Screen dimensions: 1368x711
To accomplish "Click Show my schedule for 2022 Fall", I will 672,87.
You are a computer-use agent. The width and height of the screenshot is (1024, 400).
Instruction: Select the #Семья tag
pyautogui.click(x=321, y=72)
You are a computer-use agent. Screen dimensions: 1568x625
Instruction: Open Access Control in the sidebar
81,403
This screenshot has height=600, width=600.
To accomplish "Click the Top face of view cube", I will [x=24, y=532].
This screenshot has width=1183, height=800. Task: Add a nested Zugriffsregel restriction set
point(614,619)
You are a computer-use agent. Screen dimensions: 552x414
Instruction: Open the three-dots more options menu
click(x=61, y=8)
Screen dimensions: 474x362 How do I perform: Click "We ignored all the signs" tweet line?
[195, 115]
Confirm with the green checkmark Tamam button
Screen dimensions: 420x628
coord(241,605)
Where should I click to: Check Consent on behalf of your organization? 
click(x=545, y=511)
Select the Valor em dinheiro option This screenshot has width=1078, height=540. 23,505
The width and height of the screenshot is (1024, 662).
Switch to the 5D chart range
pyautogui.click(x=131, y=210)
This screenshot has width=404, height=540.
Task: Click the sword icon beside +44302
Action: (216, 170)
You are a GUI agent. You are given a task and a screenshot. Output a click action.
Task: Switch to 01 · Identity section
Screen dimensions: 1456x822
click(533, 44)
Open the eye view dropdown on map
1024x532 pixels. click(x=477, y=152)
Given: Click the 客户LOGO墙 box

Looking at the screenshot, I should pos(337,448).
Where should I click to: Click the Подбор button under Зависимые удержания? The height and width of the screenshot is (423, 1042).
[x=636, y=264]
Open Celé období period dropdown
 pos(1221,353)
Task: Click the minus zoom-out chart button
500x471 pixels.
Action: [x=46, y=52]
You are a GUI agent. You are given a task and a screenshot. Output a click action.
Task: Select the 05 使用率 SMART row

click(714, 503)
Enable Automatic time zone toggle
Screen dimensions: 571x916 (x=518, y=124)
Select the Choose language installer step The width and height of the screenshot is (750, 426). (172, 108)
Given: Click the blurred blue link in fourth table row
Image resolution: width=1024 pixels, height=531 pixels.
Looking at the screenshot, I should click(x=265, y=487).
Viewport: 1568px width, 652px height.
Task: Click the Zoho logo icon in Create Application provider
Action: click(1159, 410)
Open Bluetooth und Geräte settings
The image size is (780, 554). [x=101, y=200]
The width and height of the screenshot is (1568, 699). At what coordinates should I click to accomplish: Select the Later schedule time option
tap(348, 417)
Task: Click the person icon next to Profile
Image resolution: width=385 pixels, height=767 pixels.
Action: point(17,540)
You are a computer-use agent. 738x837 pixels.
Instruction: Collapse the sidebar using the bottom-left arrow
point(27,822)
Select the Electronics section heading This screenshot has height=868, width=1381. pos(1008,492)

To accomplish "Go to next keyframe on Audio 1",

========================================

> Given exercise
Copy out all of the material above, swapping every "Instruction" for "Command" and leaving everything else unchanged.

> Full output
Screen dimensions: 1368x711
To accomplish "Click Show my schedule for 2022 Fall", I will 672,87.
You are a computer-use agent. The width and height of the screenshot is (1024, 400).
Command: Select the #Семья tag
pyautogui.click(x=321, y=72)
You are a computer-use agent. Screen dimensions: 1568x625
Command: Open Access Control in the sidebar
81,403
This screenshot has height=600, width=600.
To accomplish "Click the Top face of view cube", I will [x=24, y=532].
This screenshot has width=1183, height=800. Task: Add a nested Zugriffsregel restriction set
point(614,619)
You are a computer-use agent. Screen dimensions: 552x414
Command: Open the three-dots more options menu
click(x=61, y=8)
Screen dimensions: 474x362 How do I perform: Click "We ignored all the signs" tweet line?
[195, 115]
Confirm with the green checkmark Tamam button
Screen dimensions: 420x628
coord(241,605)
Where should I click to: Check Consent on behalf of your organization? 
click(x=545, y=511)
Select the Valor em dinheiro option This screenshot has width=1078, height=540. 23,505
The width and height of the screenshot is (1024, 662).
Switch to the 5D chart range
pyautogui.click(x=131, y=210)
This screenshot has width=404, height=540.
Task: Click the sword icon beside +44302
Action: (216, 170)
You are a GUI agent. You are given a task and a screenshot. Output a click action.
Task: Switch to 01 · Identity section
Screen dimensions: 1456x822
click(533, 44)
Open the eye view dropdown on map
1024x532 pixels. click(x=477, y=152)
Given: Click the 客户LOGO墙 box

Looking at the screenshot, I should pos(337,448).
Where should I click to: Click the Подбор button under Зависимые удержания? The height and width of the screenshot is (423, 1042).
[x=636, y=264]
Open Celé období period dropdown
 pos(1221,353)
Task: Click the minus zoom-out chart button
500x471 pixels.
Action: [x=46, y=52]
You are a GUI agent. You are given a task and a screenshot. Output a click action.
Task: Select the 05 使用率 SMART row

click(714, 503)
Enable Automatic time zone toggle
Screen dimensions: 571x916 (x=518, y=124)
Select the Choose language installer step The width and height of the screenshot is (750, 426). (172, 108)
Given: Click the blurred blue link in fourth table row
Image resolution: width=1024 pixels, height=531 pixels.
Looking at the screenshot, I should click(x=265, y=487).
Viewport: 1568px width, 652px height.
Task: Click the Zoho logo icon in Create Application provider
Action: click(1159, 410)
Open Bluetooth und Geräte settings
The image size is (780, 554). [x=101, y=200]
The width and height of the screenshot is (1568, 699). At what coordinates should I click to accomplish: Select the Later schedule time option
tap(348, 417)
Task: Click the person icon next to Profile
Image resolution: width=385 pixels, height=767 pixels.
Action: point(17,540)
You are a computer-use agent. 738x837 pixels.
Command: Collapse the sidebar using the bottom-left arrow
point(27,822)
Select the Electronics section heading This screenshot has height=868, width=1381. pos(1008,492)

To accomplish "Go to next keyframe on Audio 1",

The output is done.